¡El tren de Arganda, que pita más que anda! Todos conocen esta famosa frase que identifica a uno de los trenes cuyo recorrido y trayectoria forman parte de la historia de España. Pero el tren de Arganda, quizás lento y poco eficaz, fue parte de un ambicioso proyecto de conectar las ciudades más importante del país conectándose incluso con el Mar Mediterráneo.
Imagen vapormadrid.com
El ferrocarril de Arganda unía Madrid con el pueblo homónimo y sirvió para muchos viajeros hacia fines del siglo XIX.
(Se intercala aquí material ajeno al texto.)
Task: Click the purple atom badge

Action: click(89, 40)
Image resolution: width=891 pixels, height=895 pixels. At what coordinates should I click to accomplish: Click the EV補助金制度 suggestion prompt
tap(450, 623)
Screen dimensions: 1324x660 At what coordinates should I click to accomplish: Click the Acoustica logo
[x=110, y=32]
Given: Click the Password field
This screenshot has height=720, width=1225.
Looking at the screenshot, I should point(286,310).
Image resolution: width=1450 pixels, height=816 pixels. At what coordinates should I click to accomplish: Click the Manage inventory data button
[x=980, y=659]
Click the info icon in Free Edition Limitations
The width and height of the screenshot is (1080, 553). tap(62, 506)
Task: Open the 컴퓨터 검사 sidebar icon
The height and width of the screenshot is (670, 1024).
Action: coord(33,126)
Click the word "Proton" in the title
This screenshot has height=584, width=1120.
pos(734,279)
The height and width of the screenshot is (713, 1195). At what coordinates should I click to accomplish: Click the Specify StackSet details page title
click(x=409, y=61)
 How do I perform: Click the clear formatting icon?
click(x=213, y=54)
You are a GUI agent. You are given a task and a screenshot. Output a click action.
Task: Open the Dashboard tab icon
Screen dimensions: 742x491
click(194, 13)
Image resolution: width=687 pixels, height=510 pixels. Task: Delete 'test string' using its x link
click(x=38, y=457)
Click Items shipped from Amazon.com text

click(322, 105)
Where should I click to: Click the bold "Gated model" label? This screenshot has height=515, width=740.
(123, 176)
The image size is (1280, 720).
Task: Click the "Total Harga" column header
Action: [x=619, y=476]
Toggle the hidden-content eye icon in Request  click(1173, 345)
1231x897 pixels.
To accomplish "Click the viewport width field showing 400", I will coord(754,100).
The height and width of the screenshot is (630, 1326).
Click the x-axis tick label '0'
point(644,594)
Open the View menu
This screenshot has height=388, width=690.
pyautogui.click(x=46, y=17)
Actualmente la línea se encuentra fuera de circulación, aunque se hacen viajes turísticos especiales durante la primavera y el otoño. La locomotora que se utiliza para estos viajes es una réplica de la original que fue fabricada en 1927. A veces se la puede ver haciendo maniobras en las vías de trocha angosta camino a Arganda del rey en el metro. El Centro de Iniciativas Ferroviarias Vapor Madrid, de la Poveda, conserva uno de los vagones originales del tren restaurado y puesto en funcionamiento nuevamente.
Aparte del tren podemos visitar un museo donde completaremos nuestra visión de la historia que rodea a este patrimonio ferroviario. El viaje en tren dura 30 minutos, y luego podéis tomaros otros 30 minutos para visitar este simpático museo.
Se recomienda reservar (podéis contactar a los organizadores en el sitio web oficial) y llegar temprano para no perder la visita y el viaje.
La visita con el viaje cuesta únicamente 5 euros (los menores que viajen en brazos no pagan billete).
Una aventura diferente para hacer en las afueras de Madrid.